The Platinum Tour presented by Crystal Light is the fifth headlining concert tour by American country music singer Miranda Lambert. The tour was in support of her fifth studio album, Platinum (2014). The first leg of the tour began on July 10, 2014, in Fort Loramie, Ohio and ended on September 20, 2014, in Honolulu with there being thirty dates for that leg. Lambert kicked off the second leg called, the "Certified Platinum Tour" on January 15, 2015, in Evansville, Indiana. This leg will end on July 9, 2015, in Calgary, Alberta. The third leg called the "Roadside Bars & Pink Guitars Tour" began on September 25, 2015, in Billings, Montana and ended on October 19, 2015. The tour ended on March 13, 2016. The 2015 legs of tour grossed $20 million.

Background
The tour was first announced in May 2014, and began on July 10, with the first leg ending on September 20. Lambert says, "Platinum represents a lifestyle for me. It's the color of my hair, wedding ring, my airstream trailer, so it's just a natural fit for the name of my new album and its why we decided to name the tour Platinum too." A second leg was later added beginning on January 2, 2015 and will end on March 26. The shows in March 2016 are a part of the C2C: Country to Country festival and will be Lambert's first European shows.

Concert synopsis
At the beginning of the show, there is "a montage paying homage to female pioneers", such as Sally Ride. Then on a black screen "a slogan in white text" and in capital letters appears saying, "Well-behaved women rarely make history." Before the show began, "there was a screening of the music video for "Somethin' Bad", her hit song with Carrie Underwood. Lambert starts the show with "Fastest Girl in Town" and closes with "Gunpowder & Lead". During "Famous in a Small Town" the video screen shows "clips of Lambert as a child and as a young country star starting her career."

On March 6, 2015, in Oklahoma City and on March, 7, in Wichita, Kansas, Lambert surprised the audience by bringing her husband, Blake Shelton up on stage to sing "God Gave Me You".

Fan interaction
Inspired by Lambert's song and video, "All Kinds of Kinds", Lambert wants to know what "kinds of kinds" the fans are. Concert goers can uploaded photos of themselves online for a chance for their photo to be shown on the big screen during the show.

> **DATA FOR PROCESSING**:
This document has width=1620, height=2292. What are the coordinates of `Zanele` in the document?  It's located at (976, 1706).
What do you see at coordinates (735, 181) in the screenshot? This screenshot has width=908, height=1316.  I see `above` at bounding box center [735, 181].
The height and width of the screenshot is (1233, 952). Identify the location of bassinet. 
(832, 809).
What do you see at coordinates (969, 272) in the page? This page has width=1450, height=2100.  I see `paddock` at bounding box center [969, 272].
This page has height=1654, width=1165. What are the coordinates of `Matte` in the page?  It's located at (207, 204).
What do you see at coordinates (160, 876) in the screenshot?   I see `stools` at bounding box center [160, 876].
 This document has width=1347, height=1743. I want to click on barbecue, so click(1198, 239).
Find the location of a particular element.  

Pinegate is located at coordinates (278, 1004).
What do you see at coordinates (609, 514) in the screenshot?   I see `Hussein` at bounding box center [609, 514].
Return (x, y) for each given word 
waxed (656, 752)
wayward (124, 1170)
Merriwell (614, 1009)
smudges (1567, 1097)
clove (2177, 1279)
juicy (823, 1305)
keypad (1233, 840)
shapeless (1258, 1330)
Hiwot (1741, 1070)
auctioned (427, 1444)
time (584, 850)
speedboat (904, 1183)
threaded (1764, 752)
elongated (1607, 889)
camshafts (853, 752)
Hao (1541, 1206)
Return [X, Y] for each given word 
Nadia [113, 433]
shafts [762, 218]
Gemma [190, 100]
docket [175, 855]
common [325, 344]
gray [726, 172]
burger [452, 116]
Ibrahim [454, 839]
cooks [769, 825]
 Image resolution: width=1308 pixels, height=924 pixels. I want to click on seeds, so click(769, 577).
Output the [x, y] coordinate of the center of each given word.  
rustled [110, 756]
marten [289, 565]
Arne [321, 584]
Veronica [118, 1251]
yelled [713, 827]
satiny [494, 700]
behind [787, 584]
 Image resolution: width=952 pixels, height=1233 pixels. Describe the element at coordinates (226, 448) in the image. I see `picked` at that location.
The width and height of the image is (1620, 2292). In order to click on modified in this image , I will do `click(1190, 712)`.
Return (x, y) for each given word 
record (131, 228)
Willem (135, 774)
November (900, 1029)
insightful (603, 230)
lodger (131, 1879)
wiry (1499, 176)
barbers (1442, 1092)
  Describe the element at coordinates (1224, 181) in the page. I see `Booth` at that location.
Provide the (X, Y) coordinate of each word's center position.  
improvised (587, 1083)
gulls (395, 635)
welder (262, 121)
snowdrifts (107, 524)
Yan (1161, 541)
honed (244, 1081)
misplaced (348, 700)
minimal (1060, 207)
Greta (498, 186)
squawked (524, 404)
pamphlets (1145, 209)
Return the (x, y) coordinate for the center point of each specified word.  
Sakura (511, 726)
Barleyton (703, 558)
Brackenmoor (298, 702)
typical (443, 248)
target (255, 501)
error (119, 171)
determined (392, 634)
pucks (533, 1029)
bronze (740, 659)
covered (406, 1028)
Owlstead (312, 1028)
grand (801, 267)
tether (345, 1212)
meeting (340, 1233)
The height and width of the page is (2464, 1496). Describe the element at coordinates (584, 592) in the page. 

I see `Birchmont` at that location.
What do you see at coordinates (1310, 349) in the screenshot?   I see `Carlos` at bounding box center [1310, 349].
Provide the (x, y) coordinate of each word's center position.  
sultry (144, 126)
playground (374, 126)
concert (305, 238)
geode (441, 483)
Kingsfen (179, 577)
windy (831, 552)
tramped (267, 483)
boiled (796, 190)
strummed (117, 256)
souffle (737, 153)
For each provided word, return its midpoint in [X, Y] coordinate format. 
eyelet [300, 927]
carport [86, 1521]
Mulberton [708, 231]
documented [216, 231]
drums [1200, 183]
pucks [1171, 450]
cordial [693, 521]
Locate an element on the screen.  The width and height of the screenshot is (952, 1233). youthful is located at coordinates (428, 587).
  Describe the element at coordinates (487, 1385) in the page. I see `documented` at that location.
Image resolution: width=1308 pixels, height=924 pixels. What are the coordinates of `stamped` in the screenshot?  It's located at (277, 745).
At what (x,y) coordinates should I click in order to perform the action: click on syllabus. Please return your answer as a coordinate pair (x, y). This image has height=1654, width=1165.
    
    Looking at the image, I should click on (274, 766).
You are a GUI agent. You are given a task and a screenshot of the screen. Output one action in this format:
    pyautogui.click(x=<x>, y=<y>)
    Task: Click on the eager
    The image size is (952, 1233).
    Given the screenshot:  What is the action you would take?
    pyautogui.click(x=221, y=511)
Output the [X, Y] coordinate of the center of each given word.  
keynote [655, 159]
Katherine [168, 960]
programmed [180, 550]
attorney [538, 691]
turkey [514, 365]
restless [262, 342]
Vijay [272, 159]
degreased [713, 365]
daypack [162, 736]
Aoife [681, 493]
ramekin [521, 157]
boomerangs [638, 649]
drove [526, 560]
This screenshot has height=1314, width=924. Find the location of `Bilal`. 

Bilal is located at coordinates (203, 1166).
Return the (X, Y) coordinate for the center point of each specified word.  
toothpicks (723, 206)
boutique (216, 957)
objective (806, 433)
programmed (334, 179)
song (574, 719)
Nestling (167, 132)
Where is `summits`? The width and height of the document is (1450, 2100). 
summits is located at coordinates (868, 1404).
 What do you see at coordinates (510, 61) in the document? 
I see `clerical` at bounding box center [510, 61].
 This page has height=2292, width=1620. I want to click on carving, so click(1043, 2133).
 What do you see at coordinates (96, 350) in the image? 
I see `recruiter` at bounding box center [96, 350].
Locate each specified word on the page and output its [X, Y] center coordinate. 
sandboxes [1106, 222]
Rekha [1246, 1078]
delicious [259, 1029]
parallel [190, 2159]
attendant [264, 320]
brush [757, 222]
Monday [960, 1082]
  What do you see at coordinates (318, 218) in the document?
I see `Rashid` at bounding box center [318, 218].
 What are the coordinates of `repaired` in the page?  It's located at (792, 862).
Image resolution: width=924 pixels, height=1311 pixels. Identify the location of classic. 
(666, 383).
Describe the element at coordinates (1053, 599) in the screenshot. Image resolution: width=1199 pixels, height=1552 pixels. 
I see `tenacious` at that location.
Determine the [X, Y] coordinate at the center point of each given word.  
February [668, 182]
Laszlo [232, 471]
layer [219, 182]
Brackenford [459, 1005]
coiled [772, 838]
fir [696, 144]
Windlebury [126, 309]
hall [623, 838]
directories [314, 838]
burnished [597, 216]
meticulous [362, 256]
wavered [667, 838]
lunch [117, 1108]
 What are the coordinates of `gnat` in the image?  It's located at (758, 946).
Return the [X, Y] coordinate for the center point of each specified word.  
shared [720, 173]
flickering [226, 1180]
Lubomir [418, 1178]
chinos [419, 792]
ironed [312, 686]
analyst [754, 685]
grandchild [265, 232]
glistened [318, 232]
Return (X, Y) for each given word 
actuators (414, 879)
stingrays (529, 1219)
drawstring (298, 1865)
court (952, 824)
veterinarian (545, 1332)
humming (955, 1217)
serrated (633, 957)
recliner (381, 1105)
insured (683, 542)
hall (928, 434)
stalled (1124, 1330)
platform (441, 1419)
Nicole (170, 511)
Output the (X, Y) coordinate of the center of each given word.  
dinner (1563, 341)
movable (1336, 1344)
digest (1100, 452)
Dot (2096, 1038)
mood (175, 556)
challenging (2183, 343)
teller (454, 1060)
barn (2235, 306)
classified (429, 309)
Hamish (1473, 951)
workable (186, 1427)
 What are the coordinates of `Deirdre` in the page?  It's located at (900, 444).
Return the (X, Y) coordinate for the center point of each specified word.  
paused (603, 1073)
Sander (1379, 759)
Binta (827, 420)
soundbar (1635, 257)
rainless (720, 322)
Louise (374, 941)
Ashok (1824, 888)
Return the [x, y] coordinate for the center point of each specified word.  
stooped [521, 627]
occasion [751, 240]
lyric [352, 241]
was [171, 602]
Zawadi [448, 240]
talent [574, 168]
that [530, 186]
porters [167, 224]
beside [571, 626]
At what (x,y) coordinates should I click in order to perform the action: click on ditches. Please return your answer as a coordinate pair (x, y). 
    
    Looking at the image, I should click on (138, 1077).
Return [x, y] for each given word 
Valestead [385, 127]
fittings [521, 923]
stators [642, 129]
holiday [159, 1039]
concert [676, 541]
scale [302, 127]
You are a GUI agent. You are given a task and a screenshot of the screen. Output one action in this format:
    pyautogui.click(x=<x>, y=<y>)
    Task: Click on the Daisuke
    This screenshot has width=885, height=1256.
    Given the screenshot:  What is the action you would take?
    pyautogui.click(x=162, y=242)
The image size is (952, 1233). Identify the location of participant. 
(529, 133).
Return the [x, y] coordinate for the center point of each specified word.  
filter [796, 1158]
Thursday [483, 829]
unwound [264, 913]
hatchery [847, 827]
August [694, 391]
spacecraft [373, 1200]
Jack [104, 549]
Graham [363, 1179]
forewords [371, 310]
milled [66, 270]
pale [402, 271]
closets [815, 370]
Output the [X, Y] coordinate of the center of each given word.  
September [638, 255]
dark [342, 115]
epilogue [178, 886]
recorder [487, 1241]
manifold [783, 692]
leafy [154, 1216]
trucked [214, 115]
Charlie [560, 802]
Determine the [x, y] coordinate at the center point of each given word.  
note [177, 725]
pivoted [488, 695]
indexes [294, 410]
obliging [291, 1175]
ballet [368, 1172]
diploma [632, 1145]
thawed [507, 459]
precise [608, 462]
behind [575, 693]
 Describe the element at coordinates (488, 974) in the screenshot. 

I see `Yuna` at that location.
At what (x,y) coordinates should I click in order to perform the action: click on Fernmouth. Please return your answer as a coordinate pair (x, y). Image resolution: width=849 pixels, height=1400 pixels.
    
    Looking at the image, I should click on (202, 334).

> **TASKS TO COMPLETE**:
• A. Write out the Platinum Tour text exactly, everything from "Fan interaction" down to "during the show.".
• B. In the entries, return everything from the line containing "For each provided" down to the line containing "cordial [693, 521]", unchanged and with nothing else.

> **THE REPLIES**:
• A.
Fan interaction
Inspired by Lambert's song and video, "All Kinds of Kinds", Lambert wants to know what "kinds of kinds" the fans are. Concert goers can uploaded photos of themselves online for a chance for their photo to be shown on the big screen during the show.

• B.
For each provided word, return its midpoint in [X, Y] coordinate format. 
eyelet [300, 927]
carport [86, 1521]
Mulberton [708, 231]
documented [216, 231]
drums [1200, 183]
pucks [1171, 450]
cordial [693, 521]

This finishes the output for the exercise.